As a youth, you tend to think price is in some way related to cost.

It is not.

It's easy to be taught this in your MBA course, it's easy to think this is evil from your Marxism course, but I have found it really is the way of things. The answer to "how much is that doggy in the window?" is at best "what's he worth to ya?" and at worse, "how much you got?" How much time, care and energy went into raising the bitch and birthing the puppy have nothing to do with it. (yes I choose that metaphor to create a credible excuse to curse. son-of-bitch-shit!)

The deeper truth I've come to appreciate over the years is people don't even really want a fair deal. They want to pay as much as they possibly can afford for something, minus a "smarty" cut. My Dad always taught me to buy the second best computer setup a manufacturer offered. This is standard. We built a site for ManageCamp and went for a couple of years and one of the things I remember is a marketer talking about the overwhelming number of choices facing consumers. Hundreds of toothpastes, scores of diaper brands, a dozen sizes of the same brand of ketchup it's crippling to be faced with so many choices.

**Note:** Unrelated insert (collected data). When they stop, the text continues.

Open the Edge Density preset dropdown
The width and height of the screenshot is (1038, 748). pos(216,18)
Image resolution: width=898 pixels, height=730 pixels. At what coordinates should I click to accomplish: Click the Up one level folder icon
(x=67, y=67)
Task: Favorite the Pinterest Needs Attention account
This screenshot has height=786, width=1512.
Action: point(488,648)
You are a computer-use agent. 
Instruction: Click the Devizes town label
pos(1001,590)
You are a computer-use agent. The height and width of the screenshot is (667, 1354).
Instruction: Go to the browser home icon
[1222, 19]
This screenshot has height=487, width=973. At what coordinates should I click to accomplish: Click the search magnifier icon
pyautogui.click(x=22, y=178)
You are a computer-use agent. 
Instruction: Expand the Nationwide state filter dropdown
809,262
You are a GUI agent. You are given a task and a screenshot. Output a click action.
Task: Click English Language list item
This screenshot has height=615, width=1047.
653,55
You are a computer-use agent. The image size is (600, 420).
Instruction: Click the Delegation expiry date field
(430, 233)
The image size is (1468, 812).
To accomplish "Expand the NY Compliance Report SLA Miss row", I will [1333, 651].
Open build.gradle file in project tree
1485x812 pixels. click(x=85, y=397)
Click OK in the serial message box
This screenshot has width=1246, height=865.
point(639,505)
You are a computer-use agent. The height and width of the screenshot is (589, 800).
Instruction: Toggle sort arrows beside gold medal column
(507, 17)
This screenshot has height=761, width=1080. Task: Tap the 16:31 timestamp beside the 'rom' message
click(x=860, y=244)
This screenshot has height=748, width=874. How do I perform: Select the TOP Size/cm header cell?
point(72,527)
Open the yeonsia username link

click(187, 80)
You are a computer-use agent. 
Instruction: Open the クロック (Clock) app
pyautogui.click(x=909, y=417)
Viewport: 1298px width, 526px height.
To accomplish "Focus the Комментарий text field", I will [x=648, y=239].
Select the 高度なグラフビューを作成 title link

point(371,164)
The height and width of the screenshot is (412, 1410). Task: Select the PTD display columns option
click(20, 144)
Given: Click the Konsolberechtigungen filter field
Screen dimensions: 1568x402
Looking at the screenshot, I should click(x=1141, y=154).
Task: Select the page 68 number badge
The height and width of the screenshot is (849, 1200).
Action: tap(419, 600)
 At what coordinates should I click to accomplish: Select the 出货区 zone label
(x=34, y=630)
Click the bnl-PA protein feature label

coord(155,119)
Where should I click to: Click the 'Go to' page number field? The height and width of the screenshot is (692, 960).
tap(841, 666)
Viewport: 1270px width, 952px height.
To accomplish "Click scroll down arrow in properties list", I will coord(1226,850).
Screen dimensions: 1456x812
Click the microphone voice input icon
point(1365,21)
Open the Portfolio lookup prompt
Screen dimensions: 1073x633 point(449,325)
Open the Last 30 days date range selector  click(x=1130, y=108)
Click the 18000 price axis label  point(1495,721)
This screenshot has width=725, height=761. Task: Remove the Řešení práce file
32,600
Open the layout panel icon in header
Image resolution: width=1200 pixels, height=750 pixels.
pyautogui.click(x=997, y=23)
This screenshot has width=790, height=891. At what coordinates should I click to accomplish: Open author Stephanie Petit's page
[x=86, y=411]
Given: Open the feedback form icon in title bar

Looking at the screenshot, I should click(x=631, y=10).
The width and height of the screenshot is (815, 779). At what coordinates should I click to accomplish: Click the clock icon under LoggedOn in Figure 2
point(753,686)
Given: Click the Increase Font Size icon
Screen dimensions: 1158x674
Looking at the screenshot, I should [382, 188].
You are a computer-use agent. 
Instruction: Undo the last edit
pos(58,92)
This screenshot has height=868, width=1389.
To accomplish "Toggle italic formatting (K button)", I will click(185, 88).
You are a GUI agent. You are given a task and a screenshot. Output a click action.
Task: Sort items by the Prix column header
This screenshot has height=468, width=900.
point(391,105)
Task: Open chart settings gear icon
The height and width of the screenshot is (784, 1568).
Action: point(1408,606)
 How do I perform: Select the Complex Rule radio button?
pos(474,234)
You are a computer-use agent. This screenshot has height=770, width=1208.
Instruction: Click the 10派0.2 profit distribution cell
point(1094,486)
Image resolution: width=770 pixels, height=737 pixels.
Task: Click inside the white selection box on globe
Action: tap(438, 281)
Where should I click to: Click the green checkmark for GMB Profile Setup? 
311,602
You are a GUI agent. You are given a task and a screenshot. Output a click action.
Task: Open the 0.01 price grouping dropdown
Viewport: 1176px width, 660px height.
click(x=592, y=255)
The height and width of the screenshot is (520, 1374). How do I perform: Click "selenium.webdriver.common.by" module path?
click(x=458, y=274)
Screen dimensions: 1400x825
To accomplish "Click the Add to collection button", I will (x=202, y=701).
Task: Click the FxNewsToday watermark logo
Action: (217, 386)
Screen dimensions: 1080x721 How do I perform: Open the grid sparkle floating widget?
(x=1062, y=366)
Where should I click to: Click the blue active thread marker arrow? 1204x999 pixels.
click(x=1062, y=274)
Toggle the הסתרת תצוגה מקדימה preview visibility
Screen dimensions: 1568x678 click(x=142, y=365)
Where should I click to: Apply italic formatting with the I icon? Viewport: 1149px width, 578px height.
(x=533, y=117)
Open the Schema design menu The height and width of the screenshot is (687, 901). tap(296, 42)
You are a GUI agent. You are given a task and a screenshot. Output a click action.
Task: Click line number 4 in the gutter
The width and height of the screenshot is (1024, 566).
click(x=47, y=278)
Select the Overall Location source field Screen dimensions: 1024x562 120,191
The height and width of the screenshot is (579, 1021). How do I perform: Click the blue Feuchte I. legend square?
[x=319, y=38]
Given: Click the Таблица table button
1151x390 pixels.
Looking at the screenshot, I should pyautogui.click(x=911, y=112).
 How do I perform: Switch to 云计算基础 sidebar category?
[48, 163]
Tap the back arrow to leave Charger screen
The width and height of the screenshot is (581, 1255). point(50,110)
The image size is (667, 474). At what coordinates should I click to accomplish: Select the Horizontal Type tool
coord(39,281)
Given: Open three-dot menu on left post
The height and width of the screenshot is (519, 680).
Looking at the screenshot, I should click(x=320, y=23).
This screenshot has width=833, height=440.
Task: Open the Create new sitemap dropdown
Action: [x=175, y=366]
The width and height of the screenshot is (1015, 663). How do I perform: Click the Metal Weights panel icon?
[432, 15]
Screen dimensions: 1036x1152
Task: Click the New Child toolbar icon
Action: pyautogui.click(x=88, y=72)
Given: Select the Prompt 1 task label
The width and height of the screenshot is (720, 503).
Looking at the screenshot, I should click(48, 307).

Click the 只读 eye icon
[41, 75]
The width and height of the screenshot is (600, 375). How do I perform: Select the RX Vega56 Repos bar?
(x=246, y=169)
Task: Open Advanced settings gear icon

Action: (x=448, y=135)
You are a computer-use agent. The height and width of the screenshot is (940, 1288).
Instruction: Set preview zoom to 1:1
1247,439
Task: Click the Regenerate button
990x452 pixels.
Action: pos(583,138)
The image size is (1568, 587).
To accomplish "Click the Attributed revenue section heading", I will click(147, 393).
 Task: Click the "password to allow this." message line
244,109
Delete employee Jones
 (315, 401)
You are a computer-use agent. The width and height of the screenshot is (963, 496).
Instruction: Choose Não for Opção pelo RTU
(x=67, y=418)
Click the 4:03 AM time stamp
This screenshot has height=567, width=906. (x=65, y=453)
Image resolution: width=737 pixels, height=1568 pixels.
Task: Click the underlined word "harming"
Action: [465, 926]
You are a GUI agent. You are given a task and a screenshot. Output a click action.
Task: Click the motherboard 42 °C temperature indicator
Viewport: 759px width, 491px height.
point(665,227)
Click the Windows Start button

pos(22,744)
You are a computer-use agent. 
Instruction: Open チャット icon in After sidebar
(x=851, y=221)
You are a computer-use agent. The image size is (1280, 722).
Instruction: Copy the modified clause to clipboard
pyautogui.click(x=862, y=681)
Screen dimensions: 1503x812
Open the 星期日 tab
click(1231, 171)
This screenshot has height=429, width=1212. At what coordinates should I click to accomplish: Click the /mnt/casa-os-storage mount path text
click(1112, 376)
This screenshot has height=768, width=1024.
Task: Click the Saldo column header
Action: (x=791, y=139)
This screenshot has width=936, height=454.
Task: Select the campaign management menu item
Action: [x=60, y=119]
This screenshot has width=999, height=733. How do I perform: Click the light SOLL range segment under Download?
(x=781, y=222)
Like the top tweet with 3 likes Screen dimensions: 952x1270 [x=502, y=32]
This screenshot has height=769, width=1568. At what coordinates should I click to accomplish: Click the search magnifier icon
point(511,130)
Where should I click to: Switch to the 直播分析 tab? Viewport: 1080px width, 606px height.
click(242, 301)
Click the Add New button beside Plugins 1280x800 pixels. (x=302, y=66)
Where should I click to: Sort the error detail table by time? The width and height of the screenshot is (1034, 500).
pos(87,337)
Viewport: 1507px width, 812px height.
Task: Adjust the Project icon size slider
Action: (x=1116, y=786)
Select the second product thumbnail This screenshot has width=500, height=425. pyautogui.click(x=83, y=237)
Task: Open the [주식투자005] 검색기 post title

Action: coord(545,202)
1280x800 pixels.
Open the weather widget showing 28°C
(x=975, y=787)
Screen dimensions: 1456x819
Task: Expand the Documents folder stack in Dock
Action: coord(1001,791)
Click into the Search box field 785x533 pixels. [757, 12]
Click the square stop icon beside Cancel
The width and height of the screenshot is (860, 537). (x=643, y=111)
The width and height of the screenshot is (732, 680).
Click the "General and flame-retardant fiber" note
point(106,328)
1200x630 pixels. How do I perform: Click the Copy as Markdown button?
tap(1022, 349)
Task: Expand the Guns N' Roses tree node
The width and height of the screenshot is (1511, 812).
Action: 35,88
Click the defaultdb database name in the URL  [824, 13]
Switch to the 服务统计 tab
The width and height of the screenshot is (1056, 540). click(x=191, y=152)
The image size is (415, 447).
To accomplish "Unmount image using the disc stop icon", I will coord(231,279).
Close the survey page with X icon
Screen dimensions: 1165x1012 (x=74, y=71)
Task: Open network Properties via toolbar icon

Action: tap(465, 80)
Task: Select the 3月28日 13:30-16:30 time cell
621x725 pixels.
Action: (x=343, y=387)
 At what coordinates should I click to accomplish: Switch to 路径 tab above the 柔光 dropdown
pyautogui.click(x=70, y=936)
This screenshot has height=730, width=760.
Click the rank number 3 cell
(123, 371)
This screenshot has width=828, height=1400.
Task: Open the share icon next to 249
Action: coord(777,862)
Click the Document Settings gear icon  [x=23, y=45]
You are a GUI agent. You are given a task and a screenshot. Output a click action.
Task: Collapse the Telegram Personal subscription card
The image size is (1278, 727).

Conversely, consumers are dubious of single plans. If there's NO choice at all to make, you feel useless as a consumer. What smart decisions did you make to get the most bang for your buck? None? You must be a crappy shopper. There's a balance that you have to shoot for, and I am a firm believer that 3 is the magic number.

Price something with three variants: Pimp-ass, Just Barely Cutting it, and the One we would have fixed it at anyway. You see this most elegantly done with Macs. Which MacBook Pro do you want? There's almost always just three choices. What happens is you WANT the pimp one, you convince yourself the Barely Cutting It one won't do, and you end up making the smart decision that the middle of the road is right for you.

What I hate, absolutely HATE, that I see a lot of our competition doing, is offer something for nothing or close to it and then screw the customer over on options. This is the car sales philosophy. Every option costs way more than it should, and since the base package just barely gets you buy, you HAVE to have the options. Sales departments love it because they can fuck with pricing constantly, pricing every new feature that tech comes up with as a "add-on".

Consumers are bewildered. The only way this works (imho) is you get the customer roped in through being such a dominator in a vertical or having a marketing approach that burries the add-ons, then as they want your solution to their problem to actually, well, work they get screwed on add-ons. Check your cable bill now that you've got digital HD onDemand working. Look at the price of that car on the TV commerical vs. your car loan amount. We're not gonna do that.

As stated in previous posts, Concrete CMS is now free. Our hosted installs aren't because, hey we gotta eat, and we're gonna price our installs in the glorious set of three I love. I can't tell you today which features you'll get for the Pimp version vs. the cheap one, but all of them will solve the same basic problem and the deal will be fair and most importantly, easy to understand at a glance.